[Records shown Boundary: Start]

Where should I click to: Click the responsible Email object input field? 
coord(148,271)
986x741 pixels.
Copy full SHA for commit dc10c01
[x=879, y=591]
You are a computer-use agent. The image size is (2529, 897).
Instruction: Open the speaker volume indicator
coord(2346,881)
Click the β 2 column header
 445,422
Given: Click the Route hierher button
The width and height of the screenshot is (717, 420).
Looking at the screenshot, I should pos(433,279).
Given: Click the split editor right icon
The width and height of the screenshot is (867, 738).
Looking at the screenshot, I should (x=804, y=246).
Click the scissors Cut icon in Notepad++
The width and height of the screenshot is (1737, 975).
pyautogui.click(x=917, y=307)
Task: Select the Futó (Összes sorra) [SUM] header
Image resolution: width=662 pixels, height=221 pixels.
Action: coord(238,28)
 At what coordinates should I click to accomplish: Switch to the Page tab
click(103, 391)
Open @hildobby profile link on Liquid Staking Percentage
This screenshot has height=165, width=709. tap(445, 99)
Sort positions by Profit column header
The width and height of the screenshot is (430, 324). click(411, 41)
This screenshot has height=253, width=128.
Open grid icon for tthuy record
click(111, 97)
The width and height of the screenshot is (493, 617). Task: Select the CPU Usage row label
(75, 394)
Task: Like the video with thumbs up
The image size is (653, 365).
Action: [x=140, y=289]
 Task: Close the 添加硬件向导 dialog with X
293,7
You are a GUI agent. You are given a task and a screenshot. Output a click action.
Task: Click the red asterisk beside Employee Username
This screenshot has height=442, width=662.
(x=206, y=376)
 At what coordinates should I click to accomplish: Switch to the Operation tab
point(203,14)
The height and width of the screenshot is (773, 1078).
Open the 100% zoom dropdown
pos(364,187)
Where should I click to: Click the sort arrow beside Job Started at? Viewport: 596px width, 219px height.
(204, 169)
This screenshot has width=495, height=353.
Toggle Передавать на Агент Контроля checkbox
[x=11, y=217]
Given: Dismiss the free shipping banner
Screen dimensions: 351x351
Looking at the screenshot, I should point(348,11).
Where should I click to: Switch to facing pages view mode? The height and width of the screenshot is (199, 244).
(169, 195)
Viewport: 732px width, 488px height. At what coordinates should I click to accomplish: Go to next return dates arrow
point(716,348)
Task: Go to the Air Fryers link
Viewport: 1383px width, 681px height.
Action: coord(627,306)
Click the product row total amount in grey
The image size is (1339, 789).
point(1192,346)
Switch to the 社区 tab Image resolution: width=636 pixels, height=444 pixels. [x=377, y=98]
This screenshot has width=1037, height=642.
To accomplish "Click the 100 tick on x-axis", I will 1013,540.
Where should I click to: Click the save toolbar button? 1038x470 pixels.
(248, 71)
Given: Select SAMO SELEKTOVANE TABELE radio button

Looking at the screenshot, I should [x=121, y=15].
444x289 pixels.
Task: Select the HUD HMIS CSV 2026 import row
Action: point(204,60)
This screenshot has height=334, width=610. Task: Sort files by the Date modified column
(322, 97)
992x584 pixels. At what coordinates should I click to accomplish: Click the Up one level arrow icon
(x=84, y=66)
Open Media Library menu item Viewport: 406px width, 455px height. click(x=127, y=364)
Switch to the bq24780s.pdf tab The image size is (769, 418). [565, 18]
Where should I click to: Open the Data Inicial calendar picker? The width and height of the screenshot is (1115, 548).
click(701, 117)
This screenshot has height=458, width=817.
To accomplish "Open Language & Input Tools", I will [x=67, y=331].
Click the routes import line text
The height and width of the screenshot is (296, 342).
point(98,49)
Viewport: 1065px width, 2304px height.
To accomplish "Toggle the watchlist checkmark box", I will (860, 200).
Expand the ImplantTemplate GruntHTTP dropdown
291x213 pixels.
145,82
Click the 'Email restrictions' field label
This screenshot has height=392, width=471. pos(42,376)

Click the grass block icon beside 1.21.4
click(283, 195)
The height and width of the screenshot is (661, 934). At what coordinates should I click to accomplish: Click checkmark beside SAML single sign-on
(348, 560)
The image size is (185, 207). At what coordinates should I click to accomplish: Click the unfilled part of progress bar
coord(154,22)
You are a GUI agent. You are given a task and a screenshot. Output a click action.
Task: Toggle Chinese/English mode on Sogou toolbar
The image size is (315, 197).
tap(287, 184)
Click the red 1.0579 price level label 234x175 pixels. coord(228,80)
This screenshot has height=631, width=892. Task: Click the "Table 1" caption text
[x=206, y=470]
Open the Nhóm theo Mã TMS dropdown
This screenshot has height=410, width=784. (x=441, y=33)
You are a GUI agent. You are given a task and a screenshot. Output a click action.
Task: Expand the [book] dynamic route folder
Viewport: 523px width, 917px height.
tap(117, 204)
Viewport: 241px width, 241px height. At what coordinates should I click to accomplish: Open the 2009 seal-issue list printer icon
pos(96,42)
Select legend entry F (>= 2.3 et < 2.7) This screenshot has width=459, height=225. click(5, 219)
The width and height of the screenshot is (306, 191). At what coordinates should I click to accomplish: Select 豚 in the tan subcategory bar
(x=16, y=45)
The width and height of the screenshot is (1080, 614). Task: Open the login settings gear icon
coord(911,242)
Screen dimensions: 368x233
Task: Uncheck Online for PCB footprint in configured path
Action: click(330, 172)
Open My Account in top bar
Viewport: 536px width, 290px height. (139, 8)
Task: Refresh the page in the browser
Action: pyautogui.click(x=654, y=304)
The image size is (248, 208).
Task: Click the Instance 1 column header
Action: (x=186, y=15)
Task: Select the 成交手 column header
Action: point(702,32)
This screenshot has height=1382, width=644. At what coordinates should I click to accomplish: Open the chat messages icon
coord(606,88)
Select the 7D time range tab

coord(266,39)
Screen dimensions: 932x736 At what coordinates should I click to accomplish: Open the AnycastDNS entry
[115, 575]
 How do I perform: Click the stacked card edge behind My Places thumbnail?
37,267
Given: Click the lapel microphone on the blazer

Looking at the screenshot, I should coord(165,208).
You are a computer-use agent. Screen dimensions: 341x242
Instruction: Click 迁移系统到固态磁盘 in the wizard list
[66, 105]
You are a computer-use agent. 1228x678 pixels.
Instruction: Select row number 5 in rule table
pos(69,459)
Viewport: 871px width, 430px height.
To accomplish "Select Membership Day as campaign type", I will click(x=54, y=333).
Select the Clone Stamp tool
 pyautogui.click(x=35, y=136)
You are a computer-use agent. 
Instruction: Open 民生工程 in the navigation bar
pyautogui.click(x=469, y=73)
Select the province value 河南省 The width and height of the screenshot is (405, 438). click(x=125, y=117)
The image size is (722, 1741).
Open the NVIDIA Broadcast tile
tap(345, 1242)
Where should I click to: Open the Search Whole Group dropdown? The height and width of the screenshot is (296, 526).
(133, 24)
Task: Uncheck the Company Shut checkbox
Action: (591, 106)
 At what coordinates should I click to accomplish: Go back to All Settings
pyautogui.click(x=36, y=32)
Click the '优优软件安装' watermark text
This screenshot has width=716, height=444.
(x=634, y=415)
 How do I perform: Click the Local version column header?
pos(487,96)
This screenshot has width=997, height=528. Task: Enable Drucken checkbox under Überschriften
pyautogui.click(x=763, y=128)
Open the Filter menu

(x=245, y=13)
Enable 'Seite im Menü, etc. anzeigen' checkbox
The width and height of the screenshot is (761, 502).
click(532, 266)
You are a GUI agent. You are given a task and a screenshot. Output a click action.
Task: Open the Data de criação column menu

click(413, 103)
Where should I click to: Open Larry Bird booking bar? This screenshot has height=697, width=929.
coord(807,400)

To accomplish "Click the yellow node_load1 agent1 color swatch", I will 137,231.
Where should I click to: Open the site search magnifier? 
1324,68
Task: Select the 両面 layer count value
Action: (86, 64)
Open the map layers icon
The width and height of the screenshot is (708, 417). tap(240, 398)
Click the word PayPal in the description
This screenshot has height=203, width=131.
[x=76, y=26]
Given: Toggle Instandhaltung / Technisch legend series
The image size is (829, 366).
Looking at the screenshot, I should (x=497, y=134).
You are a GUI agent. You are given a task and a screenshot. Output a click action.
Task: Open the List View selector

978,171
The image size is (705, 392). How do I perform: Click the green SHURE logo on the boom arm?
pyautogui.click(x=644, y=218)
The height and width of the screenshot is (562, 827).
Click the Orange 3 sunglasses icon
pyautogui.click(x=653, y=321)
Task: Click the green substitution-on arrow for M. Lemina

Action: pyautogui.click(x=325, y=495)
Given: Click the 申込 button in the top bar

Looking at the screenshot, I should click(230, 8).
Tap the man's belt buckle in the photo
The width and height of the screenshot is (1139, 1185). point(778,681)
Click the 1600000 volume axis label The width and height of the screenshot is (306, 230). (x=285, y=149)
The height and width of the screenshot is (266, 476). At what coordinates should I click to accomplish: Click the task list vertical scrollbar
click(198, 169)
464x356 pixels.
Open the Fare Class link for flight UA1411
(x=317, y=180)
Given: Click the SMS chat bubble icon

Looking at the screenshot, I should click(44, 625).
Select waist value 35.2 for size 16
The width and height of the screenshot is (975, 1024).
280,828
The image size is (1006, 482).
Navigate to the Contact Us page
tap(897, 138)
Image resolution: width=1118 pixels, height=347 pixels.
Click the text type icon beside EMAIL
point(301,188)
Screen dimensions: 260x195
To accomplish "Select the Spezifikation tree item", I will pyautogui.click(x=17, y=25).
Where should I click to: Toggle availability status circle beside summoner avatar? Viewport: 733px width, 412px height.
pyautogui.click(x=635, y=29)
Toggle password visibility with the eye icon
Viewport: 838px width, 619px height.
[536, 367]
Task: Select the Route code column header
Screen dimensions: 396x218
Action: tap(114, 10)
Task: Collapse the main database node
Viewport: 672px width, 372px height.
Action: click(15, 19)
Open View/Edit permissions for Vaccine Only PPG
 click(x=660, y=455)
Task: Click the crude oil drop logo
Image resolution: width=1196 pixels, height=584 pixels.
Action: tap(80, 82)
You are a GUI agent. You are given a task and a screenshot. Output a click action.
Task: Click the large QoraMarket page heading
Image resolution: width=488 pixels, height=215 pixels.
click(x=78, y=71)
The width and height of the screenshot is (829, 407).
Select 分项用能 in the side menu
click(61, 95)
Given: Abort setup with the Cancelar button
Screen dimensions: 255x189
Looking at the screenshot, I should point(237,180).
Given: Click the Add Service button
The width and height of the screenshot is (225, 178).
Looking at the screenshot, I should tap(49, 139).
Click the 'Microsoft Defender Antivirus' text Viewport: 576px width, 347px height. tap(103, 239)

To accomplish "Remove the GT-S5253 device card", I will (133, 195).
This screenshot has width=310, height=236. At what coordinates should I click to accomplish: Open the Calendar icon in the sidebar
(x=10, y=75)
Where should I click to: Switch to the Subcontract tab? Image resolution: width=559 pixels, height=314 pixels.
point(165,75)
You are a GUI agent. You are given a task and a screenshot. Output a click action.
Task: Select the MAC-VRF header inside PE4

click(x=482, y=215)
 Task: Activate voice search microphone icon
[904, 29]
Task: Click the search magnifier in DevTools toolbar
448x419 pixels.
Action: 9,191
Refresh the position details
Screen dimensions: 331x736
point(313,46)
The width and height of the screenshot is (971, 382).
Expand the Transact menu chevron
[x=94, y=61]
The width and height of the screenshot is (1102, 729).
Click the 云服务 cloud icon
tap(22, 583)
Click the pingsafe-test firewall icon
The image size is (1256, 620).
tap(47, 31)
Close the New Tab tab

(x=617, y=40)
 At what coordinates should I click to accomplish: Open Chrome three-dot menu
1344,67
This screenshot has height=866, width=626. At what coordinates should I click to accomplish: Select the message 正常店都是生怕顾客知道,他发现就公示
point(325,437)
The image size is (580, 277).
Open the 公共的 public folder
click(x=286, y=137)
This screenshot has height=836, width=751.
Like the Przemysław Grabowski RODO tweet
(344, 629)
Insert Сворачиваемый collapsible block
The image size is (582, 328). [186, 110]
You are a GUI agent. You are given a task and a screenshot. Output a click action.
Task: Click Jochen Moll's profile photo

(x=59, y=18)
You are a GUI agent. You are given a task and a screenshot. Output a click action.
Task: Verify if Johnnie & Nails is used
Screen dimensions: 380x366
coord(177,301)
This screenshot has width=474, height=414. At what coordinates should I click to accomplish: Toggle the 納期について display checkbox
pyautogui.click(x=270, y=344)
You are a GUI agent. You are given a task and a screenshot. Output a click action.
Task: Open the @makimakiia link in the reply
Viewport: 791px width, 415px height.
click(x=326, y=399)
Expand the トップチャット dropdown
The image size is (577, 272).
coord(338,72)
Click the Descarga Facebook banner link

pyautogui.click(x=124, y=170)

[Records shown Boundary: End]

What you need to do:
Go through the listing and copy each line that includes the string "axis".

Answer space:
To accomplish "Click the 100 tick on x-axis", I will 1013,540.
Click the 1600000 volume axis label The width and height of the screenshot is (306, 230). (x=285, y=149)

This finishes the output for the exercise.